イギリスに来たばかりの頃だったと思う。私の住んでいた場所は日本でもあまり雪の降らない地域で、降り積もったとしても靴で踏み締めると黒く汚れてしまう程度だった。
そんな私はイギリスで初めて、辺り一面を覆い尽くす雪を見た。ふわふわとしているのにその結晶たちは肌に触れるとひんやりとして冷たく、名前はローブに積もり始める雪も気にせずに走り回った。

その時の気分に似ている。降りしきる純白の雪に心が躍る、不思議でふわふわした気持ち。けれどすぐに溶けて指の間から地面へ流れていくそれを見つめ、小さな危機感を感じる、あの感じ。



「お、早かったな」

瓶詰めにされるような感覚から抜け出すと、黒髪の彼がキッチンから出てきた。

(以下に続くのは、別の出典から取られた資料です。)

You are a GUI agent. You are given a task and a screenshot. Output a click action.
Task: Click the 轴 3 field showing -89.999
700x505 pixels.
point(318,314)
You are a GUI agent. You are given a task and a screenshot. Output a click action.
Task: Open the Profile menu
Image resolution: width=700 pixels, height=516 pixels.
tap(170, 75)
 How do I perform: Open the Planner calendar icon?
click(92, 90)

茶色の紙袋を両手に持った私に駆け寄ると、ひょいっとそれらを持ち上げる。

「林檎が安かったの。真っ赤で美味しそうでしょう?」

「あー、俺はチキンの方がよかったかな」

「あはは、シリウスったらそればっかりね」

二人で笑って、カウンターになっているキッチンへ荷物を置いていく。中から取り出したのは随分我が家から消えていた調味料やら食材たちだった。



「ごちそうさま」

って言うんだったよな?と続けたシリウスに頷く。食事の際に挨拶をするのは日本だけなのだと知ったのはローブがまだぶかぶかだった頃だ。シリウスは学生時代から私をみていたので知っている。日本は礼に始まり礼に終わることを。

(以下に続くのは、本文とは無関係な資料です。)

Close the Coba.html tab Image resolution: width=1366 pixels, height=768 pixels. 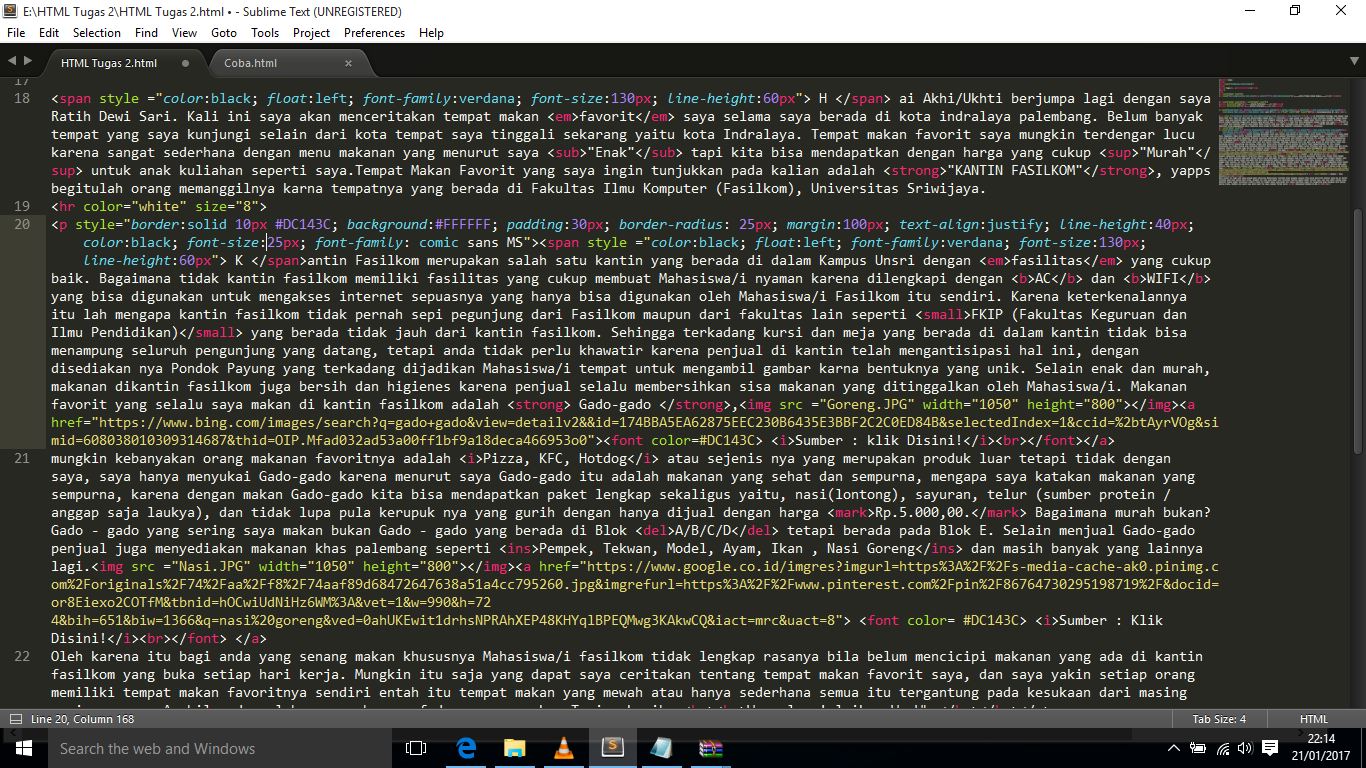pos(348,62)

例のあの人が再び失脚し、生き残った男の子が誕生した時と同じく魔法界は歓喜に包まれた。未だ死喰い人たちは我が君の失脚を信じず、抵抗を続けている。
しかしそれも時間の問題で、支配者を失った彼等がアズカバン送りにされるのは避けられない運命だった。
毎晩のように降り注ぐ流星のシャワー、歓喜に呑まれお祭り騒ぎの魔法使いたち。そんな片隅で、世界はどんな魔法にも負けない奇跡を起こした。

死んだはずの人間が生き返るという話は、どんな童話にも存在する。それは大概が死者に化けたモノマネ妖怪だったりする。けれど、目の前のシリウスは彼以外の何者でもなかった。亡者でもない、ましてや幽体でもない。しっかりと肉体に魂を宿した彼が、そこにいた。
彼を呑み込んだアーチが、一体どう言った物だったのか、普通の魔法使いでもそれを理解するのは難しい。ただそれは漠然と死というものを突きつける。
ダンブルドアは、いつもキラキラ輝いていたブルーの目を伏せ、掠れた声で言った。「あのアーチは気まぐれで、人を連れ去ってしまうのじゃ」と。





「不思議、わたしシリウスに触れてる」

ソファーに座り込んだ私の手に、シリウスの大きな手が触れた。細くてゴツゴツした手に包まれると胸の奥が熱くなって、その度に泣きそうになる。
シリウスを失ったあの日を思い出して泣きそうになる。想いが溢れ出してしまう、こんなにも愛しくて、こんなにも触れていたいと思うなんて。



「名前、どうしたんだ」

顔を覆ってしまった私にシリウスが語りかける。不安で仕方ないのだ。彼の愛に甘えたくて、でもそれをしてしまえば再び消えてしまったとき私は何も出来なくなってしまう。それがとてつもなく、怖かった。